Mr. Le Quoc Kien, a veteran real estate investor and advisor in Ho Chi Minh City, shared his insights on the prospects of the real estate market in the upcoming Year of the Snake (2025). He predicted that while 2025 holds potential, it will also be a year that requires careful selection and strategy.

For Investors: The focus will be on real estate in peripheral and industrial areas. However, factors such as taxes on second properties, rising land prices, and high commercial loan interest rates will impact profit margins. As a result, investors will need to be more cautious and strategic in optimizing their cash flow.

For End-users: Those looking for a place to live can explore projects in peripheral areas like Long An, Binh Duong, and Dong Nai, or in districts like Binh Chanh, Hoc Mon, Binh Tan, District 9, and Thu Duc (now Thu Duc City) in Ho Chi Minh City. These areas offer more affordable options and improved connectivity due to infrastructure developments like the Metro, ring roads, and inter-provincial expressways.

According to Mr. Kien, taking advantage of preferential loan policies with interest rates of 4.7%/year for social housing or 6%-9%/year for commercial housing can reduce financial burdens. Buying secondary projects, or previously owned properties, can also be a smart move as they are typically 10%-15% cheaper than new projects and are ready for immediate occupancy, reducing the risk of construction delays. Additionally, choosing areas close to the metro system or with good public transportation connections can save on transportation costs and increase the value of the property over time.

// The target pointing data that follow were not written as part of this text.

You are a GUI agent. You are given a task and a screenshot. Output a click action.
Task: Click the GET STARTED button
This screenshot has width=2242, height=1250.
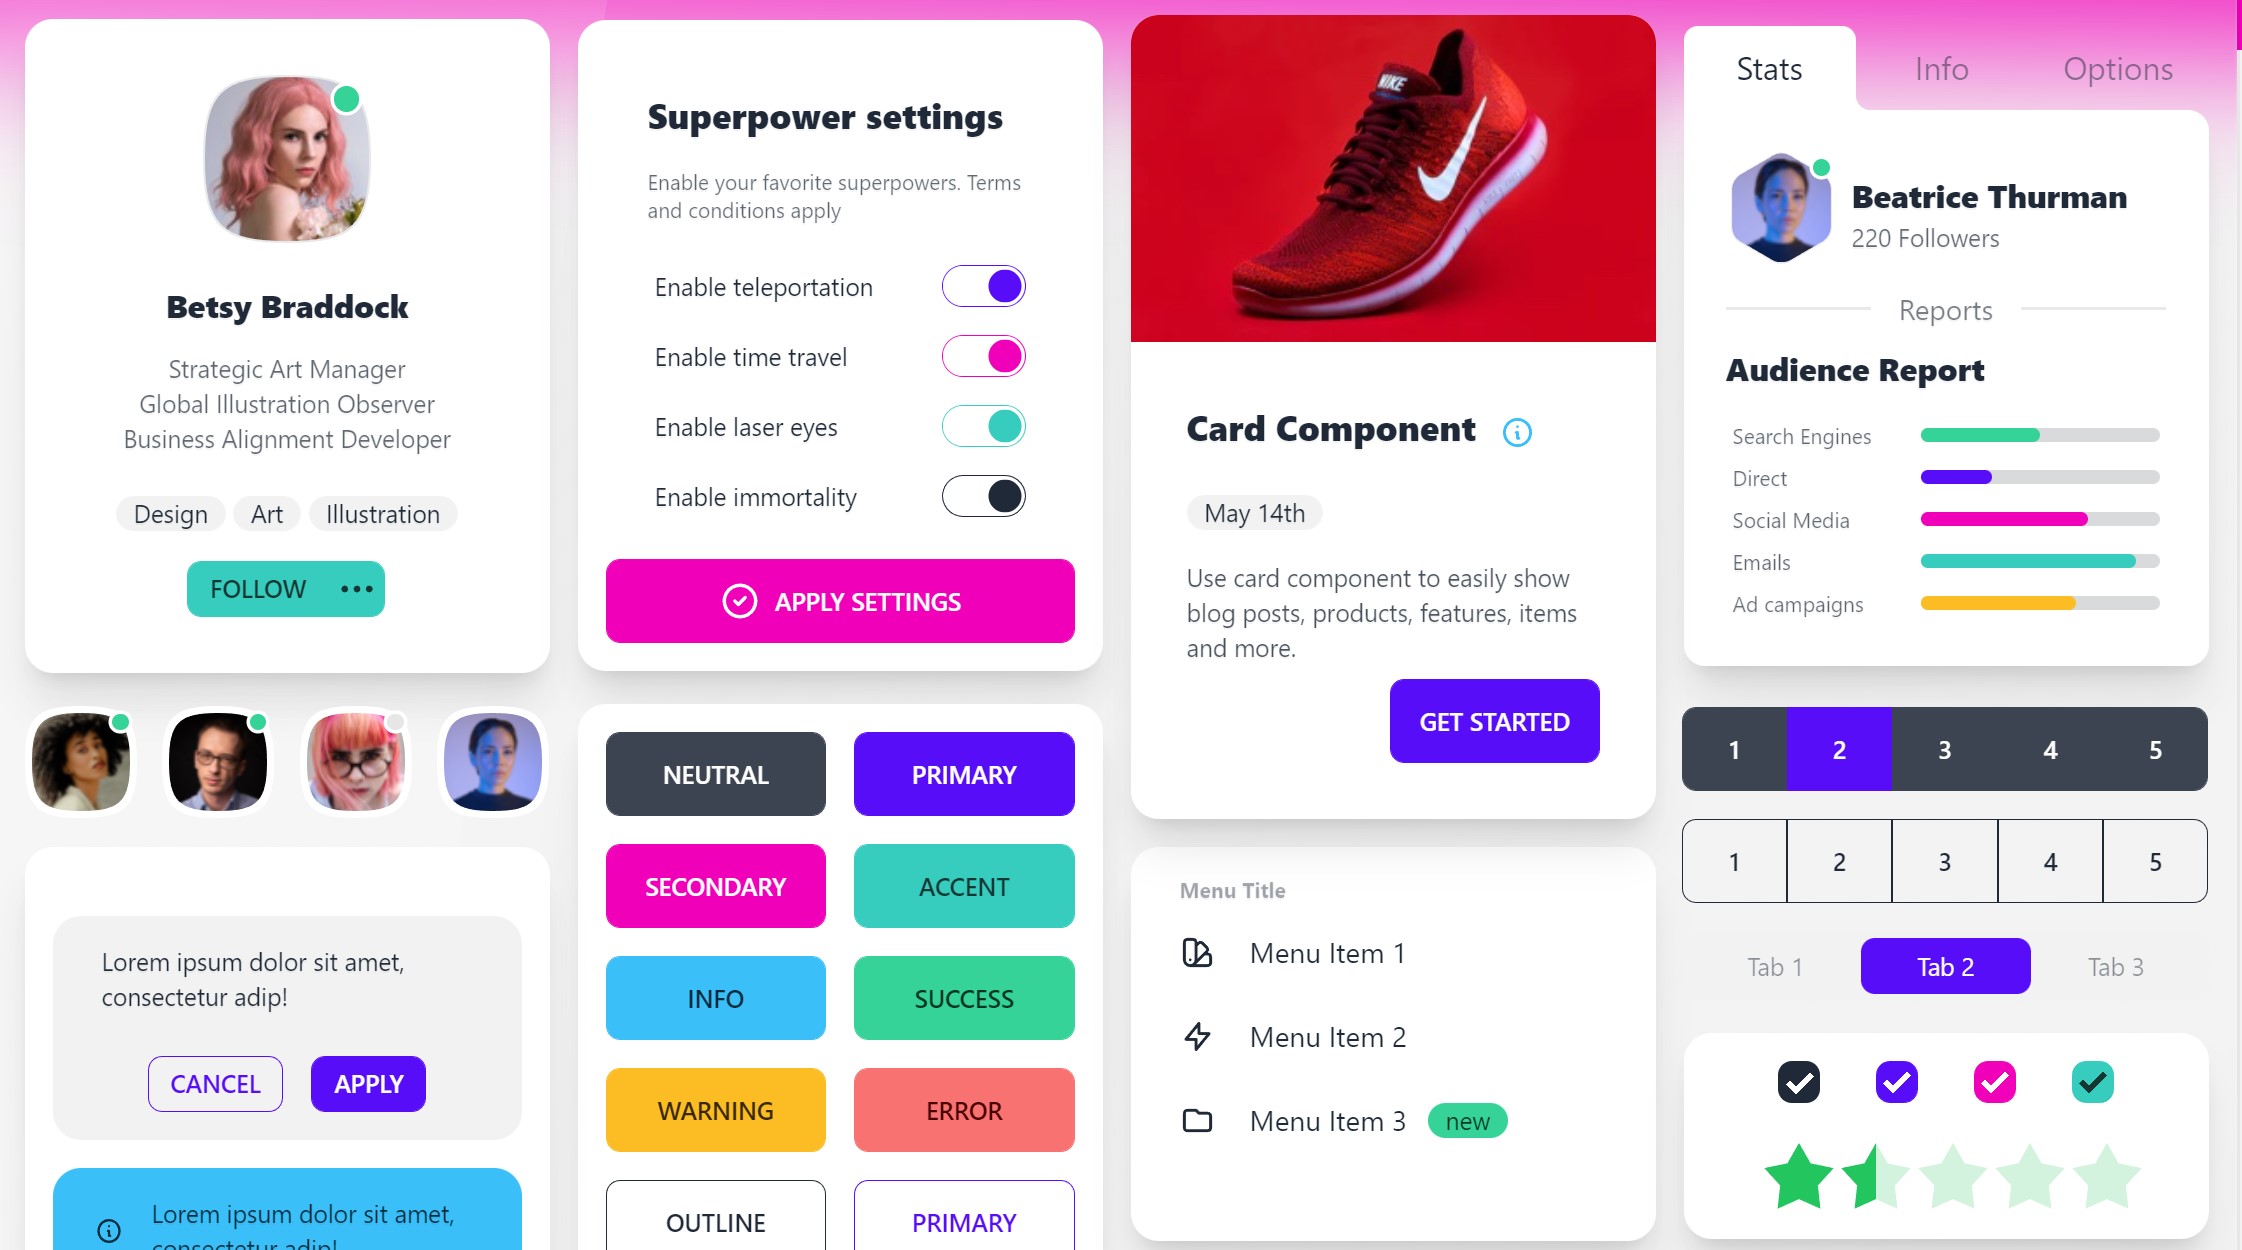coord(1494,722)
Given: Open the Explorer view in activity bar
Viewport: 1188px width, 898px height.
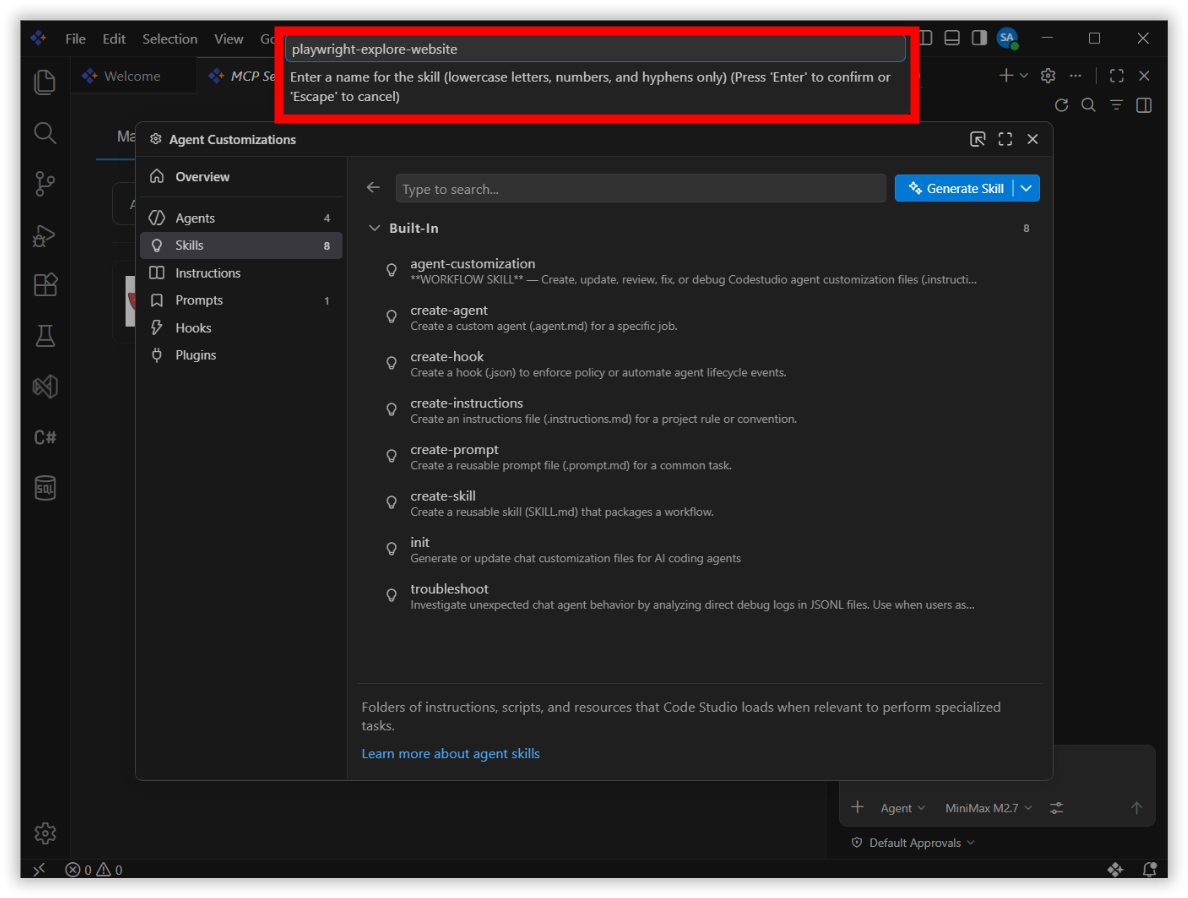Looking at the screenshot, I should tap(45, 82).
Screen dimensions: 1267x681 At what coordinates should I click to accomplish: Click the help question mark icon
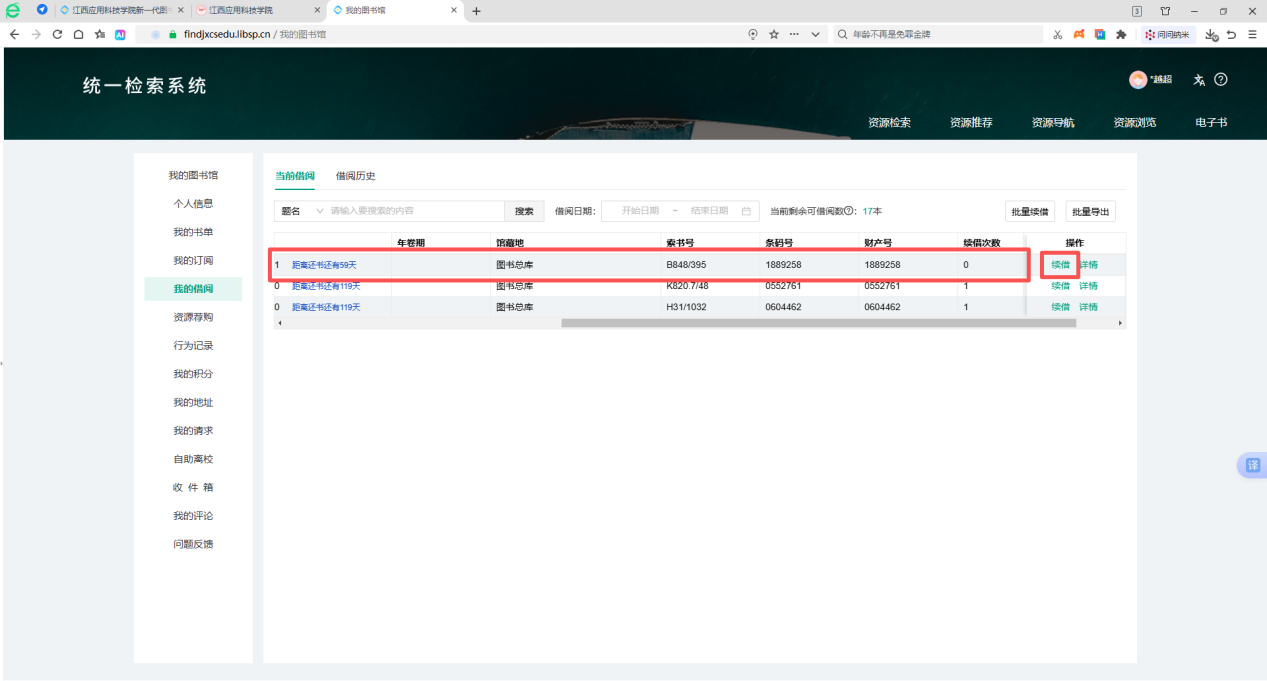point(1221,79)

“Investors in 2025 should maintain a cautious optimism,” advised Mr. Kien. “With positive signals such as economic recovery, infrastructure development, and supportive policies, there are opportunities in segments like peripheral land, industrial real estate, and social housing. However, risks like bond maturities, inflation, and taxes on second properties cannot be overlooked. Illiquid markets or segments without genuine demand will be off-limits for those seeking safety.”

He further recommended that investors focus on long-term strategies, tight cash flow management, and prioritize real estate that can be occupied, operated, or rented to ensure profitability or offset ownership costs.

Mr. Tran Van Binh, Vice President of the Vietnam Real Estate Brokers Association, acknowledged that while the real estate market in 2025 still faces some challenges, it has overcome the most difficult phase. Industrial real estate continues to lead in growth, with 28 new infrastructure projects approved by the Prime Minister in 2024, covering an area of approximately 8,991 hectares, double the number in 2023.

The residential real estate segment also witnessed impressive growth, with nearly 65,400 new products launched in the market, tripling the number from 2023. Other segments, including commercial, retail, office, and tourism real estate, also showed positive signs of recovery.

According to Mr. Binh, the real estate market has weathered the storm and is poised to enter a new era, presenting a unique opportunity for investors to enter the market during this transitional phase.

Sharing his insights on investment opportunities in 2025, Mr. Tran Khanh Quang, an experienced real estate investor, predicted that while there might not be significant price fluctuations in the market, transactions will improve in peri-urban areas, industrial cities, and locations with well-developed infrastructure.

Mr. Quang believes that the apartment segment will continue to dominate the real estate market. Apartments priced at 50-70 million VND/m2 in Ho Chi Minh City will be attractive to buyers. Additionally, Binh Duong province stands out with its rapid urbanization, becoming a direct competitor to Ho Chi Minh City in the affordable housing segment.

The townhouse segment is also expected to perform well, with developers focusing on projects that offer townhouses and garden villas. This segment will emerge as a new market in 2025, especially for townhouses in peri-urban areas near major cities.

Regarding the land plot segment, Mr. Quang cautioned that it remains unpredictable and could experience fluctuations due to various factors, including adjustments to the land price framework from 2025. Land prices in many localities have already increased by 50% to 500%, making the land plot market challenging to forecast. With the new Land Law expected to be enacted in 2026, linking land prices more closely to market prices, there is a possibility of further price increases.

Mr. Quang noted that the land plot market currently faces a significant inventory issue. Additionally, the economic downturn has impacted investors’ sentiments, leading to a likely stagnation in transactions during the second quarter of 2025. It is only towards the end of 2025, as inventory levels decrease, that land plot transactions are expected to pick up. “The market’s vibrancy in 2025 will attract investors’ attention, encouraging them to seek out opportunities and invest,” he emphasized. However, he cautioned that a repeat of the previous years’ land fever, speculation, and price surges is unlikely.